When I receive it, I will give it the proper consideration that is involved in these matters, but I have to say that the Opposition have had a very elastic policy as to what the proportion of building should be on brown-field and green-field sites: it has varied, basically, from 50 per cent, to 60 per cent., to 66 per cent., to 73 per cent--and I think it has now fallen back to 66 per cent. I await the next announcement.

Q12. [36931] Mr. Bill Michie (Sheffield, Heeley): On the day that this House adjourns for the easter break, should we not remember the millions of workers in this country who do not have statutory holiday entitlement? Does my right hon. Friend therefore welcome, as I do, today's announcement by the Government to start consultation on the European workplace directive in order that many workers in this country will for the first time have the right to paid holidays?

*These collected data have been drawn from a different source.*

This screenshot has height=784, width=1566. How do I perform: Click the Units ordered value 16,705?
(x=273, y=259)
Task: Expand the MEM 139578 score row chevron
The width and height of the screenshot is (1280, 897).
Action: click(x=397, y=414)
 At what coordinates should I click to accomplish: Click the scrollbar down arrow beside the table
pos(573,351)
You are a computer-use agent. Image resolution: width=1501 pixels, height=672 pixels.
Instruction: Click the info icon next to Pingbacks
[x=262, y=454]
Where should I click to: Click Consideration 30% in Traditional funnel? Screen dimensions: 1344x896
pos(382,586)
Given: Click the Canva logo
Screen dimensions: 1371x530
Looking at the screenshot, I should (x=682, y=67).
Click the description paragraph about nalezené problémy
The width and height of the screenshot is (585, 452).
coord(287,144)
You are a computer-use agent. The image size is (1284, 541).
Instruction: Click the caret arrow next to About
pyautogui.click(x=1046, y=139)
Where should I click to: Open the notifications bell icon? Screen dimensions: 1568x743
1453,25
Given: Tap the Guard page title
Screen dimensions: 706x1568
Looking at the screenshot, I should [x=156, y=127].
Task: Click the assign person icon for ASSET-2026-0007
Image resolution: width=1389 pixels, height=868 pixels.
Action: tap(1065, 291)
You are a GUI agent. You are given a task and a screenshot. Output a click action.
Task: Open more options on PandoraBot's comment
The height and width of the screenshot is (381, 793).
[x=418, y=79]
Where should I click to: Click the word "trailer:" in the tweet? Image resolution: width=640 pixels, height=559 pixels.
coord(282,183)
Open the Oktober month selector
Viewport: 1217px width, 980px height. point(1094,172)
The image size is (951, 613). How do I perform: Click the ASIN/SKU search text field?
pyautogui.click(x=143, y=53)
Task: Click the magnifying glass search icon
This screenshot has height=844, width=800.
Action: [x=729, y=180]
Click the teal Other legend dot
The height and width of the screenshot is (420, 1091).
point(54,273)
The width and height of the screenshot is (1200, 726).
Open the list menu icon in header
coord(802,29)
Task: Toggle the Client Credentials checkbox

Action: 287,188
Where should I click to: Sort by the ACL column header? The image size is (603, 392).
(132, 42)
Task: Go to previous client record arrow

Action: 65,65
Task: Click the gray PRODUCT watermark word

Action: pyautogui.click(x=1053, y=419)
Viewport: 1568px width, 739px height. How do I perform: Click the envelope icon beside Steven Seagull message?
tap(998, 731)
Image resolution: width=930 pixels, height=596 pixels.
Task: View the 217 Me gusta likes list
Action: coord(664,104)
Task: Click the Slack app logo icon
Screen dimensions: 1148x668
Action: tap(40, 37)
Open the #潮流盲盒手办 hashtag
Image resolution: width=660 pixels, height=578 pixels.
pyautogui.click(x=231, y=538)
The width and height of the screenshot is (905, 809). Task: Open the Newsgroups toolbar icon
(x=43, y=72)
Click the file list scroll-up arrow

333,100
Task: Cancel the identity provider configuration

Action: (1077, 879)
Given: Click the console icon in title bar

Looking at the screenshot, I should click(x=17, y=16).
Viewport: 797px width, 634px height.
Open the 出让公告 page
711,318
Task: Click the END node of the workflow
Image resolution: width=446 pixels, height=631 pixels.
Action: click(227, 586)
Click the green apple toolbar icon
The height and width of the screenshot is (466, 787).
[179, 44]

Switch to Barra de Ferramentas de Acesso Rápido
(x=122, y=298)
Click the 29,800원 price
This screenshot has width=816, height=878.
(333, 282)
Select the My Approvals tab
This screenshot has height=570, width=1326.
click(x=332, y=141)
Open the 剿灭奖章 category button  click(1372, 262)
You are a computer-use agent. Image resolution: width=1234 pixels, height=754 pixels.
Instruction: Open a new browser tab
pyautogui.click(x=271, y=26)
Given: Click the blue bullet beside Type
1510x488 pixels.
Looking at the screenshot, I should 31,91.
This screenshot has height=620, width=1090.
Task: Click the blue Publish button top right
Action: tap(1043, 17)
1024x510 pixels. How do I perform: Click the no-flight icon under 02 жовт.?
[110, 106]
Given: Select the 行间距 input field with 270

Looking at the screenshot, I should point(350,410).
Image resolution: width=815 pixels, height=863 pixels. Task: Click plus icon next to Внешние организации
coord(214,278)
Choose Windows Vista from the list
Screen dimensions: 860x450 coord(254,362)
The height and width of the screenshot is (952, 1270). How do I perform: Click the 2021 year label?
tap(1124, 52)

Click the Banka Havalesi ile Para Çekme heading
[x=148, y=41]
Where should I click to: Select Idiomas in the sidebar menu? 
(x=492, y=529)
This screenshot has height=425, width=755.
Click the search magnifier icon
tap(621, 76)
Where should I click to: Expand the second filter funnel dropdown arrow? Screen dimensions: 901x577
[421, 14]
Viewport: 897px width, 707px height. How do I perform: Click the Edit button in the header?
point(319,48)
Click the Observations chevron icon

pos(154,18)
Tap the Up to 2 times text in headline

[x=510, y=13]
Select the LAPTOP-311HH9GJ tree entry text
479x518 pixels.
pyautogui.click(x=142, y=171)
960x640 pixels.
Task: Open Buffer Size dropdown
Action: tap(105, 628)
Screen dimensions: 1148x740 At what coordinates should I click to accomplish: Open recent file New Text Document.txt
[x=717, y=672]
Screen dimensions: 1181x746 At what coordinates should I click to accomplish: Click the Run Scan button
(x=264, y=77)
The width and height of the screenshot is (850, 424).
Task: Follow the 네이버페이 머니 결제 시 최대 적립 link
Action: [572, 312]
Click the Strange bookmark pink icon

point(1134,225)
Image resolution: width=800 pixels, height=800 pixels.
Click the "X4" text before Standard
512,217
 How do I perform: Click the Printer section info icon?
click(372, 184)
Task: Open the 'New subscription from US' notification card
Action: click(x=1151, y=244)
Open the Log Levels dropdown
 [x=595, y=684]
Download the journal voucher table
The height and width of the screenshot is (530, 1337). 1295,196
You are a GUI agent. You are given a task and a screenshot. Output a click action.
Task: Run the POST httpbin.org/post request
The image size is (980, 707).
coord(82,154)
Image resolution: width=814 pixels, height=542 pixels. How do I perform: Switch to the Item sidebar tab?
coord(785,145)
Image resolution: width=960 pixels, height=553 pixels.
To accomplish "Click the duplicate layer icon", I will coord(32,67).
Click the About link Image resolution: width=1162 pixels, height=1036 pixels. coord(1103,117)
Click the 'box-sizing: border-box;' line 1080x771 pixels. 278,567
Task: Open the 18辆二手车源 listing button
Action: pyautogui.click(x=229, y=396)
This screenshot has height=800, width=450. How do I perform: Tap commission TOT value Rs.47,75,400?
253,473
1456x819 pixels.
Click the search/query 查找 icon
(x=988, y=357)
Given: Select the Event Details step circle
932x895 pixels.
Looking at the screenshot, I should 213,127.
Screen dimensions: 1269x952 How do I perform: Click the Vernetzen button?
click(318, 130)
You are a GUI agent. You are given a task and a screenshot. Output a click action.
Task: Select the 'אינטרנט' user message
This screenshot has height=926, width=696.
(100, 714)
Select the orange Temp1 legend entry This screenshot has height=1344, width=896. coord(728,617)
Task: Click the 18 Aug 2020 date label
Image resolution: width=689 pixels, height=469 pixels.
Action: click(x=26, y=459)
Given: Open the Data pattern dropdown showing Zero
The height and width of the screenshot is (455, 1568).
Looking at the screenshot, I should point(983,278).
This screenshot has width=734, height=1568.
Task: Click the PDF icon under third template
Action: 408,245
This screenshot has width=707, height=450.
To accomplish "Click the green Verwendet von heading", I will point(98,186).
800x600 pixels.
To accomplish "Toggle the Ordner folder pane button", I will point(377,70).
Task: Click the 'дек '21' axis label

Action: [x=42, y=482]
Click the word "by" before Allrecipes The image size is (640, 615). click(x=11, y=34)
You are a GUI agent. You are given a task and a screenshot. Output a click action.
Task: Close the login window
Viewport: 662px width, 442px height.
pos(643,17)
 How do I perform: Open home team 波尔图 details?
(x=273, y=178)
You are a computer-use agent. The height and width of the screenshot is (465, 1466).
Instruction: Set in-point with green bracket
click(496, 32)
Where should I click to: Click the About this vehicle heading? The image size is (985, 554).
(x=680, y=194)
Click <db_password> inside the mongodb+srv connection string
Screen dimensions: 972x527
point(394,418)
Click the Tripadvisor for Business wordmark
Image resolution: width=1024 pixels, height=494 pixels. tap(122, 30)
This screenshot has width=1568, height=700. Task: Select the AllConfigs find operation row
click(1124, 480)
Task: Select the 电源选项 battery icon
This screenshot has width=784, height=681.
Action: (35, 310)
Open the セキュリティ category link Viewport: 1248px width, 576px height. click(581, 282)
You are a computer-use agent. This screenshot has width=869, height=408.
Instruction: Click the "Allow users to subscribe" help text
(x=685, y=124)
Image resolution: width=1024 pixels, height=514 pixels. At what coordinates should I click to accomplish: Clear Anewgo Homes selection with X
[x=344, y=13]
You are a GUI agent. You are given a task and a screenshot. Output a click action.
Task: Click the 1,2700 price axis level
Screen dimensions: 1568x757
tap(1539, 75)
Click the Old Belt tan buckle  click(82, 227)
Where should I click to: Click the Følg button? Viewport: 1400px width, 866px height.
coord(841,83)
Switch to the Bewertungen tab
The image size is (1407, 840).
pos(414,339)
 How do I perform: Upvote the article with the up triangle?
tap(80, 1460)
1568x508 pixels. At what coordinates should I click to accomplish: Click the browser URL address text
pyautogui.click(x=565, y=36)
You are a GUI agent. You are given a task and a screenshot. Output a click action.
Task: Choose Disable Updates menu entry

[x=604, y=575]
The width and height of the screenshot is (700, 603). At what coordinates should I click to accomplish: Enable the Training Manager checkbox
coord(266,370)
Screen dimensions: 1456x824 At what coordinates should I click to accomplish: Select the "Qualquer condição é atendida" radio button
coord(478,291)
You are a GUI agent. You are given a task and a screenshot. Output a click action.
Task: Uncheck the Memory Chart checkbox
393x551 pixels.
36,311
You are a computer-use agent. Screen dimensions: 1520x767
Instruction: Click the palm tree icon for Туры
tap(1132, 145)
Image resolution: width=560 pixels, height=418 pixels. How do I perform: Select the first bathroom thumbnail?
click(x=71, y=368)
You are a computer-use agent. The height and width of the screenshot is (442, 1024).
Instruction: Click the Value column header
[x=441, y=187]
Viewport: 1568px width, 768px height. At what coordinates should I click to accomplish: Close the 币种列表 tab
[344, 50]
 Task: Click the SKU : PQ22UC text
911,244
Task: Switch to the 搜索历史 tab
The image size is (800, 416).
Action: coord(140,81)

The Deputy Prime Minister: My hon. Friend is absolutely right. That is exactly what we will do and it is another manifesto election pledge that we will carry out. To be fair, good employers give their workers decent holidays, and better companies sometimes do better than that. These regulations will be an important step to turning bad employers into better ones and to giving working people the decent terms and conditions that we all deserve. All that some Tories want to do, apparently, is block us in government achieving those objectives. We await the debates and discussions that will take place in the House, but it is interesting to note that the Tories would fight an election on the rallying cry, "Vote Tory and we will take your holiday rights away."

Q13. [36932] Mr. Gary Streeter (South-West Devon): Does the Deputy Prime Minister agree with last week's remarks by the Foreign Secretary that, although 20 years ago Britain was stuck in decline, today, she is dynamic, self-confident and outward-looking? To what does he attribute that remarkable transformation over the past two decades?

The Deputy Prime Minister: It shows the real effect of a new Labour Government.